The fact that God is not ‘made of the same stuff’’ as we are means that He doesn’t have the same limitations that we do. He can operate in ways that we can’t imagine:

  • He does not age like we do;
  • He does not grow and change and learn like we do (discuss how different your children are from when they were born, and how different they are from you, from their grandparents);
  • He does not get hungry, tired, bored or anxious;
  • He is not affected by gravity;
  • Etc., etc.

If God is ‘invisible’, so to speak, how can we be sure that He even exists? How can you differentiate God from, say, your child’s invisible friend?

The classic way to illustrate this to a child is to ask her if she can see air. The simple answer to this question is ‘no.’ To the human eye, air is invisible. But, we can feel the effects of air. We can see the wind blowing through the trees. We can feel air when we blow against our hand.

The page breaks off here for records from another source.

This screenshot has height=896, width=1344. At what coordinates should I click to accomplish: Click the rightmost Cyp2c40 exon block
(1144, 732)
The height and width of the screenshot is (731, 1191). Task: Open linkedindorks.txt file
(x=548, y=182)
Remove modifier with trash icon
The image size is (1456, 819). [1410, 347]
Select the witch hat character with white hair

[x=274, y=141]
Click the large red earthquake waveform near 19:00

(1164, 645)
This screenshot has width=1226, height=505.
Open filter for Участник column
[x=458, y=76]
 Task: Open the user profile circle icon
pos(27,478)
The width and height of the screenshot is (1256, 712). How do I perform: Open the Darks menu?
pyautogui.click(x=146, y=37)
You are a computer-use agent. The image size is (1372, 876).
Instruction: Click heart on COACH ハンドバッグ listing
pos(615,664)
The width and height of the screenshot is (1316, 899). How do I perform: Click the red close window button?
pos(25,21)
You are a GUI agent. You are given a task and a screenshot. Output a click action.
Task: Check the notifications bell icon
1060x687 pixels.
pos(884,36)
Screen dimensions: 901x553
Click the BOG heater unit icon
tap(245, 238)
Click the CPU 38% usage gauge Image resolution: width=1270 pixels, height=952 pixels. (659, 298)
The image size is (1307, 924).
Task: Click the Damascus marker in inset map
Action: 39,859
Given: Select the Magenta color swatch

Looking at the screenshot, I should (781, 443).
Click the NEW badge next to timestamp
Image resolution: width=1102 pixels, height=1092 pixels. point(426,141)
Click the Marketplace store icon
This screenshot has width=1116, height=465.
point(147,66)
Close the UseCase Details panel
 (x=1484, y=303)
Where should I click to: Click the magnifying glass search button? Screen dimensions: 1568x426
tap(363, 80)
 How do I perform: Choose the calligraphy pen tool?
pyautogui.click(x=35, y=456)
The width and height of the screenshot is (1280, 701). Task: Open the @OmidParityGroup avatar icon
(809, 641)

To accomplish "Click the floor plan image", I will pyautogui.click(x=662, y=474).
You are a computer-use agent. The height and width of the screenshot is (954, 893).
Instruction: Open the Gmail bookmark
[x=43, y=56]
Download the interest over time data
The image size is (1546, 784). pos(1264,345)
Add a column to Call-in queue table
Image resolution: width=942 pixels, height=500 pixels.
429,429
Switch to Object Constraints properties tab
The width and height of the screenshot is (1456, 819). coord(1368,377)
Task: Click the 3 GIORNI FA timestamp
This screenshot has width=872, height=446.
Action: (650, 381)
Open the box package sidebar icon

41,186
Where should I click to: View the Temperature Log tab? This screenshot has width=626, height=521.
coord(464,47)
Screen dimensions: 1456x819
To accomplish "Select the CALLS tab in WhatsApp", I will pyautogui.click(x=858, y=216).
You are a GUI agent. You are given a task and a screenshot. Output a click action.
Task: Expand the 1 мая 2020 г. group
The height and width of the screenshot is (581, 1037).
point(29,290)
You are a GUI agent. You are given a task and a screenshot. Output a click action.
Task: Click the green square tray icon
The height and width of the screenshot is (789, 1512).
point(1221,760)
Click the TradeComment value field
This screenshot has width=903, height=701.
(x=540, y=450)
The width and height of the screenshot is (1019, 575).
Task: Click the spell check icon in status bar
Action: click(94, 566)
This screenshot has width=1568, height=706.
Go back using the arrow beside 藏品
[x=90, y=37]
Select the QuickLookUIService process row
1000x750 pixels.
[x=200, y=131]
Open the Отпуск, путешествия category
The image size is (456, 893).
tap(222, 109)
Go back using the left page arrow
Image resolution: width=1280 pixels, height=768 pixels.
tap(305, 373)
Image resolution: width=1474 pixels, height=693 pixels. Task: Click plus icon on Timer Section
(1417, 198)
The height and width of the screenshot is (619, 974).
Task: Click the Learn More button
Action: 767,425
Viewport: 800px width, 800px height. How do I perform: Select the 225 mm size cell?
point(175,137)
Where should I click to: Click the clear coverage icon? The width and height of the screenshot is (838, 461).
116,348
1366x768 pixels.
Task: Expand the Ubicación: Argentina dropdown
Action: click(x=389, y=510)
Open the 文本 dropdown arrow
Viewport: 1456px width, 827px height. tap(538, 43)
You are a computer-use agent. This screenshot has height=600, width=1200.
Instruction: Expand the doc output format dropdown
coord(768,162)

However, this example breaks down with older children because, chemically, we can ‘see’ air. If your child is older and knows this fact, ask him if he can see love or friendship. We can’t ‘see’ these truths, but we know they exist. We can feel them (like air against our hand) and we can see the effects of them in our relationships with others.

The point of all this is, just because we can’t see something doesn’t mean that it doesn’t exist. We are confident that love or friendship exist, even though we can’t see these concepts, we can only feel or see the effects of them.

Do you have any other ideas on how to share these concepts with children? Please share them with me!